▸ QUESTIONS TO ANSWER:
**a)** In the passage on the "Group Therapy" documentary, who do the stand-ups gather to chat with?
**b)** Pick up the passage on the "Group Therapy" documentary after its last sentence and keep writing it.

▸ PAGE EXCERPT:
=== Begin Enclosure ===

It’s been pretty widely accepted and understood that stand up comedy can be a sort of talking therapy to those who practice it.

Richard Pryor to Robin Williams, Richard Lewis to Tig Notaro, a lot of performers have taken to the stage to air their personal issues and find laughs in deeper, darker places than the standard “D’ja ever notice?” shtick.

“Group Therapy” is a documentary that taps into that undercurrent in stand-up, a film that gathers half a dozen stand-ups for a chat with Neil Patrick Harris, who isn’t a therapist, doctor or medical professional, but who has played versions of those professions on film and TV.

We see bits of the on-stage acts of Nicole Byer, Mike Birbiglia and Notaro, hear them talk about therapy and mental health issues and crises they or members of their family have faced in confessional moments of “sharing.”

=== End Enclosure ===

▸ SUPPLIED DATA:
=== Begin Enclosure ===

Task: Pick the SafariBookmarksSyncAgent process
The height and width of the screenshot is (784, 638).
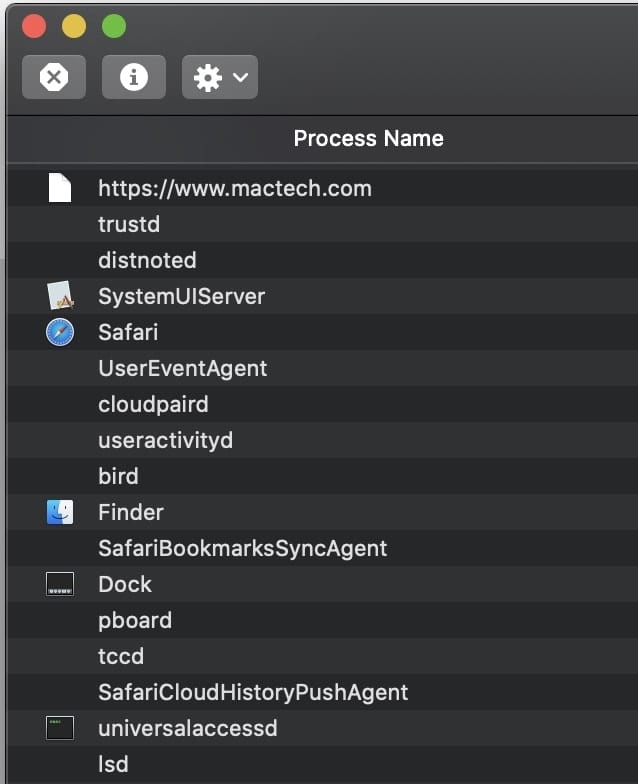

=== End Enclosure ===

▸ ANSWERS FOR THE EXERCISE:
**a)** Neil Patrick Harris

**b)**
Cute, sweet and slight, the film has stand-ups talk in the language of self-help speak, quoting everybody from Mark Twain to Oprah, reveal the way they came to talk about their struggles on stage and talk about how that’s helped them.

“There has never been a better time to be mentally ill,” depressed, successful and funny 50something Gary Gulman jokes. And he’s right.

If nothing else, society has become more accepting of talking about such problems, post-Oprah. When Notaro, battling a break-up, the loss of her mother, a deadly illness and then a more deadly cancer diagnosis, rebuilt her deadpan act around that in 2012, it made her famous and made her fortune.

Japanese-American Atsuko Okasuka is revealed to be the only comic in this group — Harris included — not in therapy, she takes in everything all of the others have gotten out of “seeing somebody.” When we sample her family’s troubled history, we appreciate what she’s dealing with without a therapist.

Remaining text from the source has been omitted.